The home sits about 350 feet above the water, and surrounded by lush gardens that slope towards the water.
“We look down through our garden—which is about 12 acres of tropical gardens and palm trees and wonderful old mahogany trees—onto the Caribbean,” Braden said.
He and his wife first saw the property on New Year’s Eve 2013, during a quick trip from where they were staying in Grenada.
The couple spent an hour walking the perimeter, some of it still untouched jungle, in the pouring rain.
“By the time we got back, I had fallen in love with it,” Braden said.
His wife, however, wasn’t so sure. But in Braden’s telling, a second visit in sunnier weather with two of their children brought her around.

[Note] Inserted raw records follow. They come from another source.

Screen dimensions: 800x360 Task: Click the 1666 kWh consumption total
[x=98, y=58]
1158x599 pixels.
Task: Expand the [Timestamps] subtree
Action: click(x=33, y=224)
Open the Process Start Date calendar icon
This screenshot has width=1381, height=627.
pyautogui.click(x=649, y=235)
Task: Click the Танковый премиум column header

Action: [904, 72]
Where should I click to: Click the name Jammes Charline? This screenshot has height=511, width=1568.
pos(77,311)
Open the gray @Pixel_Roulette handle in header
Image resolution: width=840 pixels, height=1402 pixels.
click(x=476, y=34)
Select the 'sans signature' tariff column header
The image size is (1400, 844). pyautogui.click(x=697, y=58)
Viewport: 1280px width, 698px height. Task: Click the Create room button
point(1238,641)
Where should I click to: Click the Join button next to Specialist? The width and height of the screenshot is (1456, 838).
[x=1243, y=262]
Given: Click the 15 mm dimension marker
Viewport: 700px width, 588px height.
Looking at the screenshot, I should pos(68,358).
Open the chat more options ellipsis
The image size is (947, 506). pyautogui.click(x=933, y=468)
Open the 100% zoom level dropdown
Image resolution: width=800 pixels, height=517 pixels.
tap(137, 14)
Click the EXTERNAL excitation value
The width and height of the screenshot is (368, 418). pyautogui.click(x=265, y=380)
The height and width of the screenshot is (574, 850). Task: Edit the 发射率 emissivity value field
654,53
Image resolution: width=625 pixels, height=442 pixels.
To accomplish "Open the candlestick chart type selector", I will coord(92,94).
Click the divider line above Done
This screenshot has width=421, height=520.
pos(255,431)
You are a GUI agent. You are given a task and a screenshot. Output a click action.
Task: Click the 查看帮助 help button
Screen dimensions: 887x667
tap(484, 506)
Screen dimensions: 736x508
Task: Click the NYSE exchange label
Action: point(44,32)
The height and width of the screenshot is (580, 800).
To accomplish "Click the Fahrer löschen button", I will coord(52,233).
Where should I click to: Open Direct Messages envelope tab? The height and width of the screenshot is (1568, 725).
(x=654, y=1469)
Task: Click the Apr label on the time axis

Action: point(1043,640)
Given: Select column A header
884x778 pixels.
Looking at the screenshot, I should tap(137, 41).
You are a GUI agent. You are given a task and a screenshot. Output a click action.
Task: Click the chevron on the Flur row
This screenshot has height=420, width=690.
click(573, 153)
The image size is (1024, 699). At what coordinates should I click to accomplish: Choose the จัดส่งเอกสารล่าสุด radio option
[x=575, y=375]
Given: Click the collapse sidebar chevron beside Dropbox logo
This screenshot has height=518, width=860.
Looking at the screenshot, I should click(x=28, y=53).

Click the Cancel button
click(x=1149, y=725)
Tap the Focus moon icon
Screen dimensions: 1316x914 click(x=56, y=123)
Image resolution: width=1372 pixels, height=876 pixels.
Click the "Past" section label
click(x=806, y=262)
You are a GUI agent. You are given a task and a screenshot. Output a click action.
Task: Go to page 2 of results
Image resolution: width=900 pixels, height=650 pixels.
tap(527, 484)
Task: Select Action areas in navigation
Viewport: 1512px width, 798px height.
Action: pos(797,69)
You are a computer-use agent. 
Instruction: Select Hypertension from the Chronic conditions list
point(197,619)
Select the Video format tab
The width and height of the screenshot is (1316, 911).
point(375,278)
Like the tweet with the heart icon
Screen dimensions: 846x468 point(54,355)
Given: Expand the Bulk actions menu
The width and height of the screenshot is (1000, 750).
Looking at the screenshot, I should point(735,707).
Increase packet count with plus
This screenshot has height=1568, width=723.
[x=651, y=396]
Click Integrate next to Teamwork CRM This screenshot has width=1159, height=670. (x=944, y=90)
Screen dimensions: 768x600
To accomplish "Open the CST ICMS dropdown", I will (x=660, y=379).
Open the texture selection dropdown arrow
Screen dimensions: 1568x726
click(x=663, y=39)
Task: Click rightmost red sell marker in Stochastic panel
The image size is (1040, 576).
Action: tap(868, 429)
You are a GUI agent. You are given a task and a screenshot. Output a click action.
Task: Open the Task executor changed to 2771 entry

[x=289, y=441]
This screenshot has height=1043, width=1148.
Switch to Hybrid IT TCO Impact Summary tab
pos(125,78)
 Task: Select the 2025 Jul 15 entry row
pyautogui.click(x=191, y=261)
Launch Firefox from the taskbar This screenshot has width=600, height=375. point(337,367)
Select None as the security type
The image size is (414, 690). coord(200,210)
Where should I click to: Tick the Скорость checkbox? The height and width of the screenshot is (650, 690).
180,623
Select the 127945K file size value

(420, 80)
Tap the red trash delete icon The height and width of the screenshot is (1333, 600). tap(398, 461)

“She had to be talked into that it was a jolly good idea; now she absolutely loves it,” he said.
When they bought the property, the edge that runs along the waterfront was a jungle, so they cleared the ridge and transformed it into gardens.
They also bought an additional sea-level parcel with two beach cottages, giving the property direct access to the water and the town below via a five-minute walk.
The property also has a 15-person staff, a reflecting pond, an outdoor pavilion suitable for yoga and a commercial grade kitchen that can serve more than 100 guests, according to a brochure from Knight Frank, which posted the listing in March. They did not provide further comment.
For Braden, the property is special because of its natural beauty, its proximity to the town of Saint Lucy and its history—which dates way way back to when the island of Barbados was first formed via tectonic activity.
“It was basically tectonic plates that collided about a million years ago so the seabed is the top of the hill,” Braden said. “We’re on coral rock.”
As a result, Fustic Estate includes an extensive network of caves that were likely used by the Arawaks, a Venezuelan fishing tribe that followed the fish to these islands about a thousand years ago.
“If the fish were good they’d camp here,” Braden said. “There’s evidence that they stayed there in those caves, they lived there in good winters.”
Now it’s someone else’s turn to live on the land shared by Arawaks, the plantation owners of 1712, Charles Graves and the Braden brood.